Detailed Description:
The announcement that Google’s Gemma team has launched Gemma 3, an advanced AI model, provides significant insights into the evolving capabilities of AI systems. This model is particularly relevant for professionals in the fields of AI, cloud computing, and security, as it relates to various aspects of AI security and operational utilization. Here are the critical highlights:
– **Model Specifications**:
– Gemma 3 is available in four sizes: 1B, 4B, 12B, and 27B.
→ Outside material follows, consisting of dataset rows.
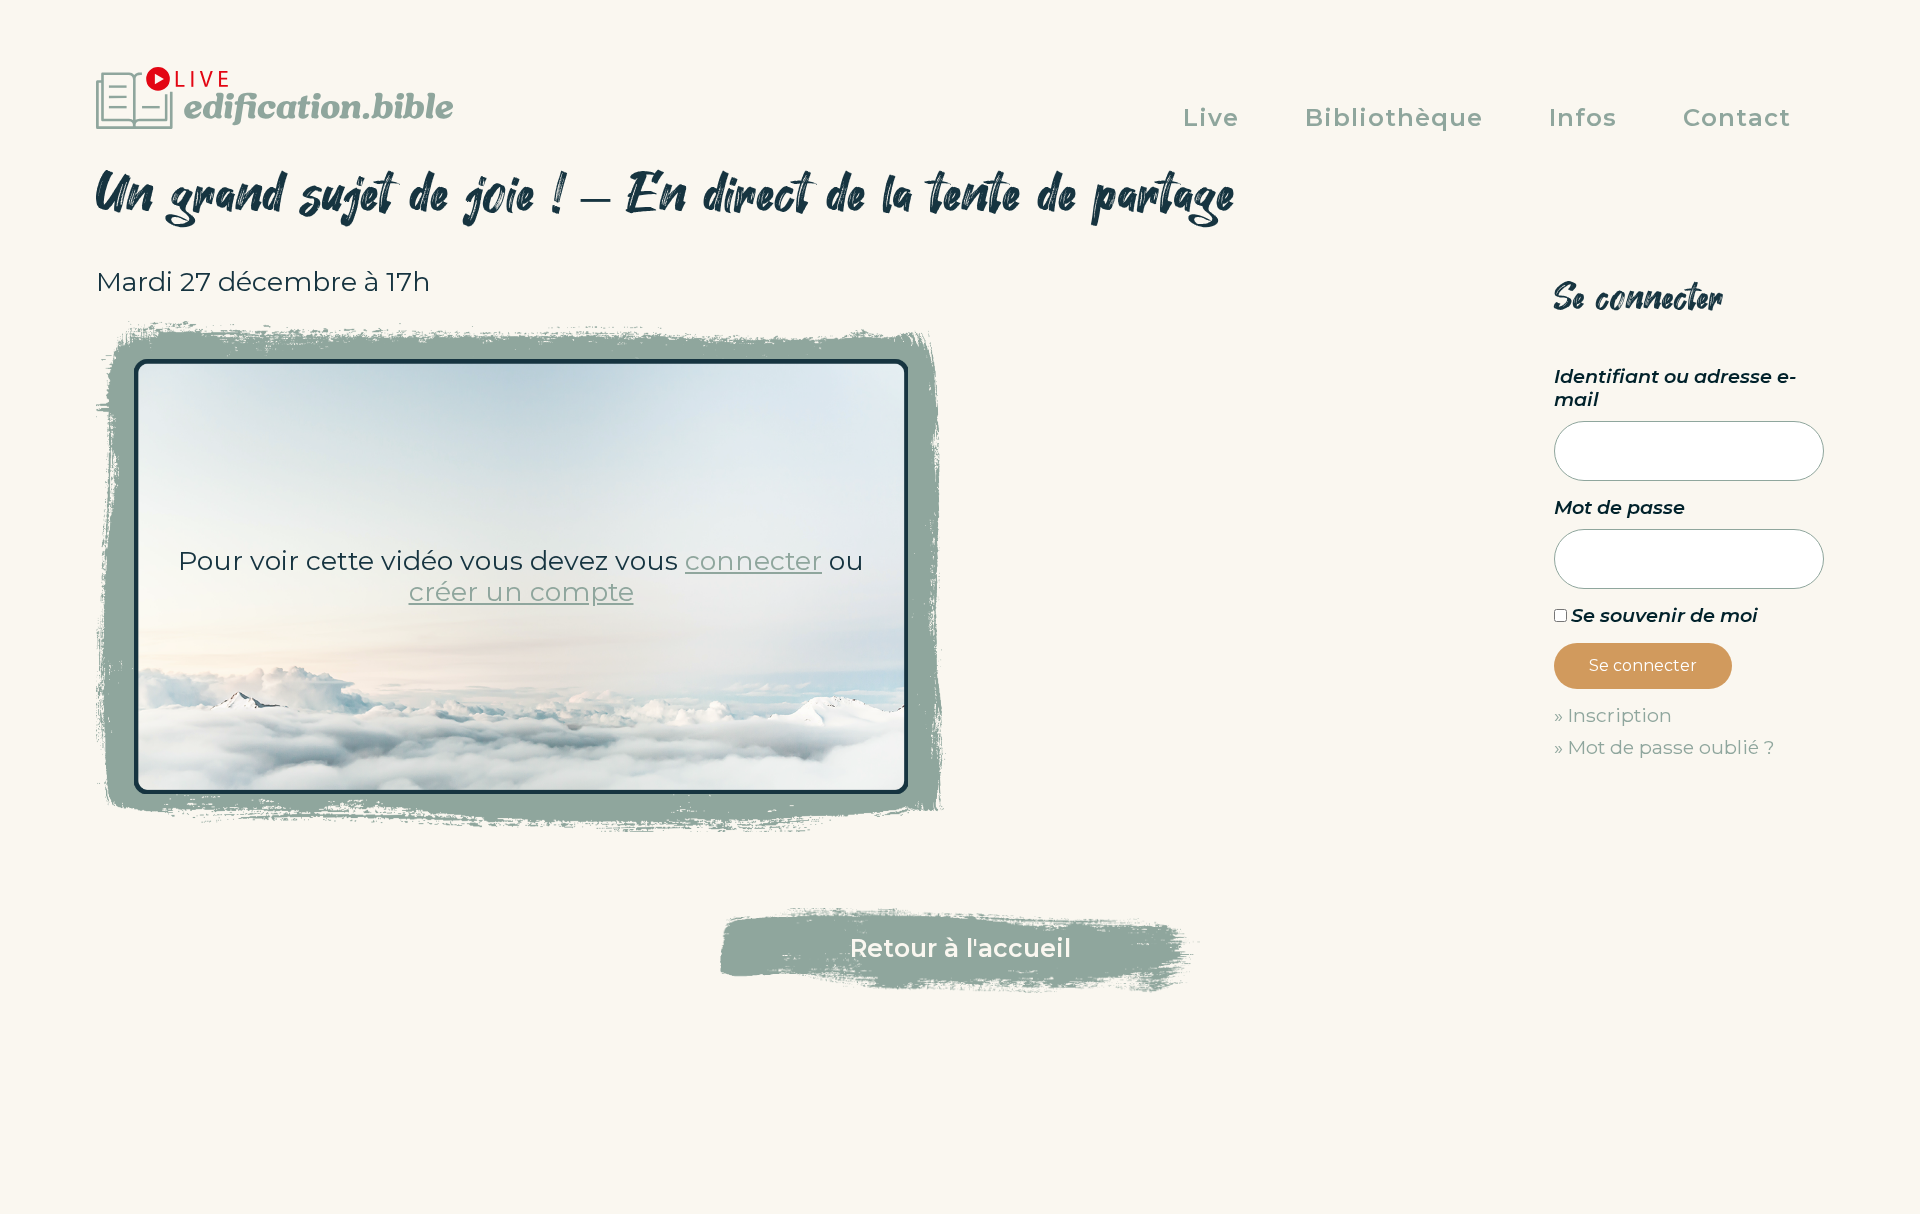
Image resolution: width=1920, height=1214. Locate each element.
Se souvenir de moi (1664, 615)
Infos (1583, 117)
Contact (1737, 117)
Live (1211, 117)
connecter (753, 560)
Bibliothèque (1394, 117)
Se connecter (1643, 665)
– The smaller 1B model focuses solely on text, while the larger models (4B, 12B, and 27B) support multimodal inputs, integrating both vision and text.
– It offers a context window supporting up to 128,000 tokens, significantly surpassing previous limitations common in most models.
– **Language and Functionality**:
– The model can understand over 140 languages and exhibits enhanced capabilities in math and reasoning, showcasing potential for varied applications in enterprise settings.
– Gemma 3 also includes structured outputs and function calling, which are critical for developers looking to integrate AI functionalities into larger systems.
– **User Experience**:
– Users can experience Gemma 3’s capabilities through platforms like Ollama, allowing for easy implementation and experimentation.
– Examples shared demonstrate the model’s application for creating web UI components and summarizing extensive textual content, underscoring its versatility.
– **Implications for Security and Compliance**:
– The introduction of such powerful AI capabilities raises questions around security, particularly concerning data privacy and compliance with regulations.
– The model’s ability to handle extensive user inputs might necessitate new compliance frameworks to ensure responsible use and data handling.
– Since the model supports an API and integrates with existing tools, professionals will need to address security concerns related to its deployment and operational integrity.
– **Challenges Noted**:
– While performing a summarization task, the model missed instructions for including illustrative quotes, highlighting areas for improvement in prompt responsiveness and task accuracy.
Overall, Gemma 3 signifies an important step forward in AI model development and its operational usage, presenting both opportunities and challenges in security and compliance that professionals will need to navigate as they integrate such technologies into their systems.